= Child labour in Vietnam =

Many children in Vietnam have to work to support their families rather than being able to attend school.

The Labor newspaper reported that 30 percent of Vietnamese children between the age of six to seventeen join the labor force. Most children stay close to home to help their family business. However, a report released by the Ministry of Labor – Invalid and Social Affairs in 2008 showed that there are 26,027 children that are in hard labor conditions in hazardous environment such as gold mines, timber operations or cargo transport. The actual number could be much larger as children employed as domestic servants, restaurant assistants or children working on the streets as beggars, shoes shiners or newspaper and lottery sellers were not covered in the report. The report also revealed that up to 62 out of 173 manufacturing factories in Ho Chi Minh City employed child laborers, 50 percent of whom are below 15 years old. The working environment of the employed generally includes long hours of work, low wages, poor facilities and even physical and mental abuse.

In December 2014, the U.S. Department of Labor's List of Goods Produced by Child Labor or Forced Labor reported bricks and garments as goods produced in such working conditions in Vietnam.

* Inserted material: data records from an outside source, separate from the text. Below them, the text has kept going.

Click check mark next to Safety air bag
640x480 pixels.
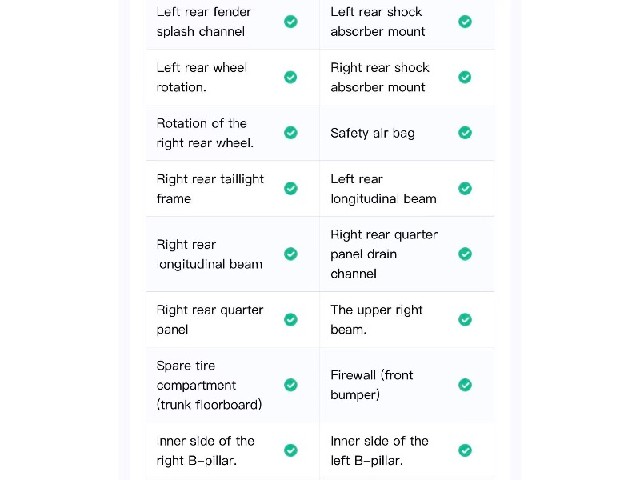(x=464, y=133)
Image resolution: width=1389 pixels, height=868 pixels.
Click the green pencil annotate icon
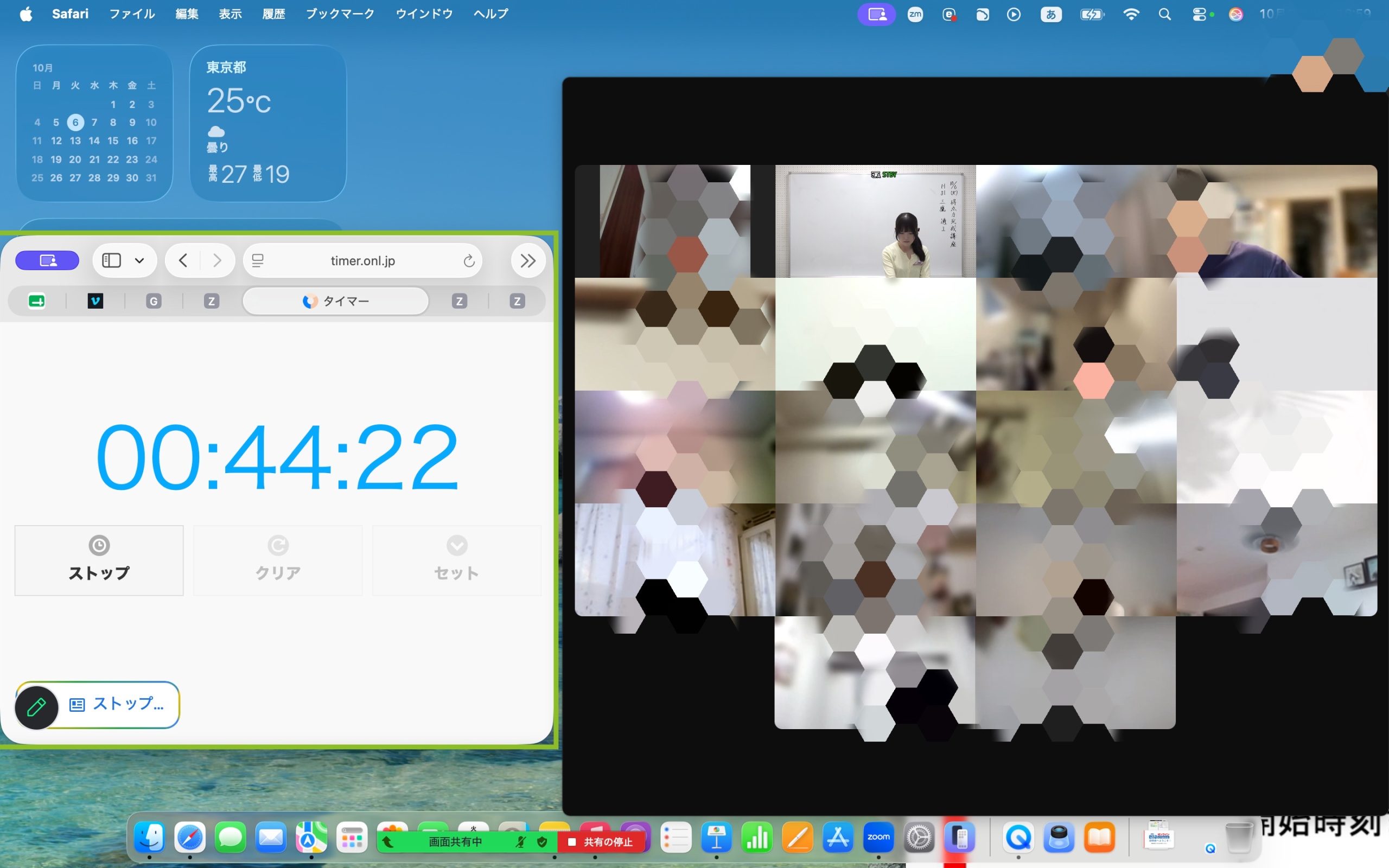coord(36,707)
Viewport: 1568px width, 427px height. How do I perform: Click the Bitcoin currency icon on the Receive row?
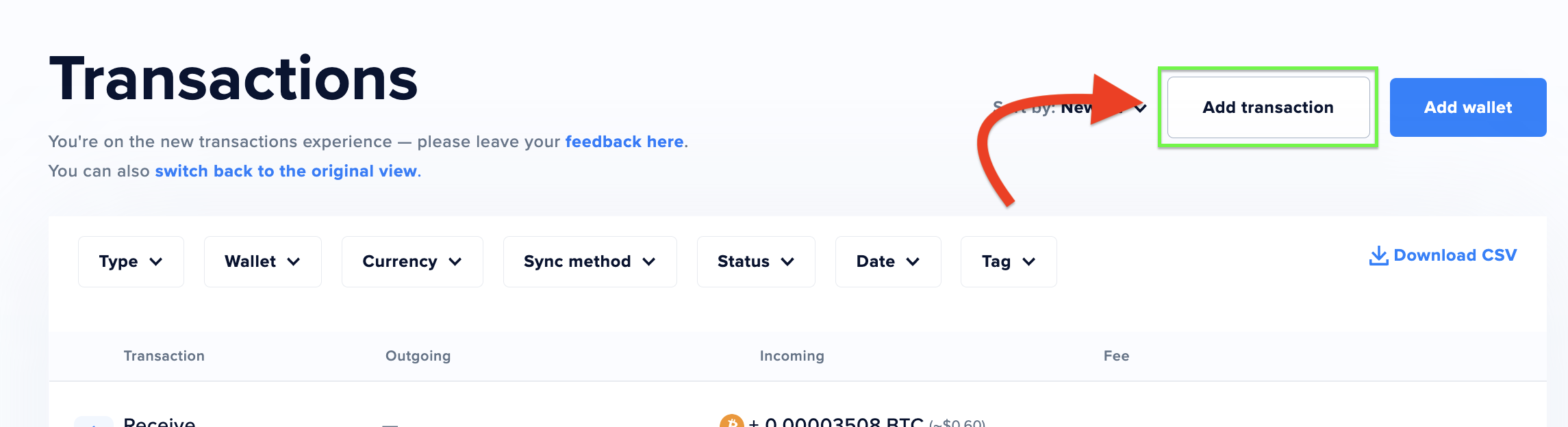pos(731,422)
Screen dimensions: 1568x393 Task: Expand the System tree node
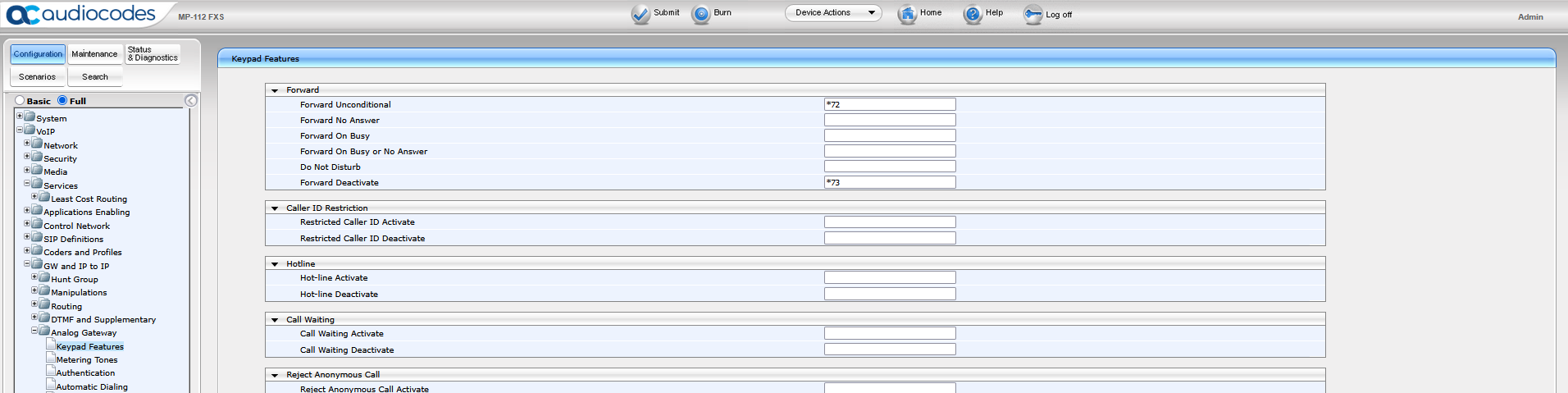pyautogui.click(x=20, y=117)
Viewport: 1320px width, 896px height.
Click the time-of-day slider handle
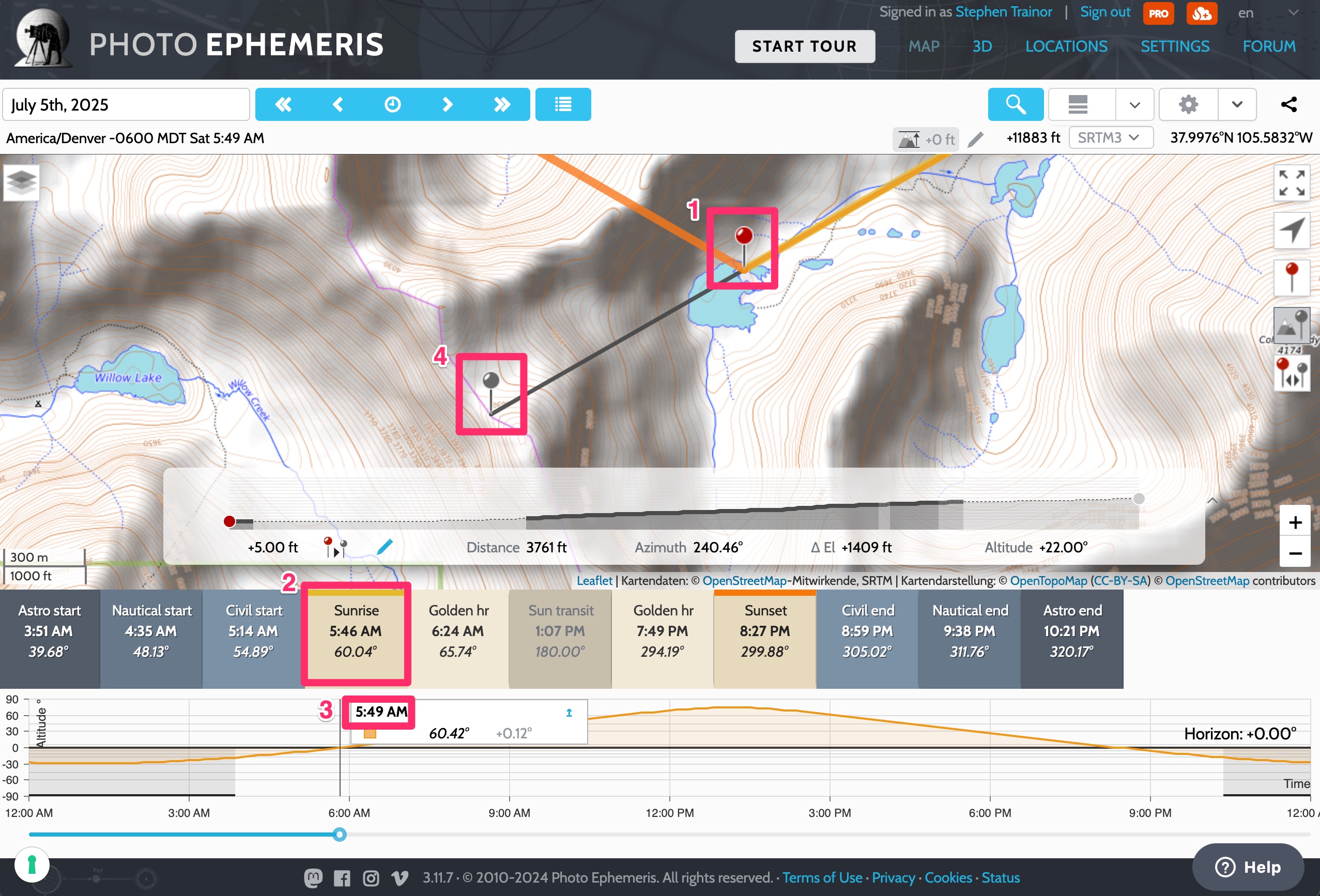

Although Vietnamese law prohibits the employment of children under the age of 15, the system has too many loopholes to provide children with the level of protection that they really need. These laws are not aggressively enforced, allowing employers to continue employing child labor without any ramifications. In addition, child labor remains a controversial issue in Vietnam as many people believe that children should share the workload and household responsibilities with their family. These are just a few reasons why child labor is still a serious problem in Vietnam. However, attitudes towards child labor are shifting. The Vietnamese government has been putting in more effort to tackle the problem. For example, Vietnam has been teaming up with the International Labor Organization to raise public awareness on children protection, bringing children back to school and helping rescued children.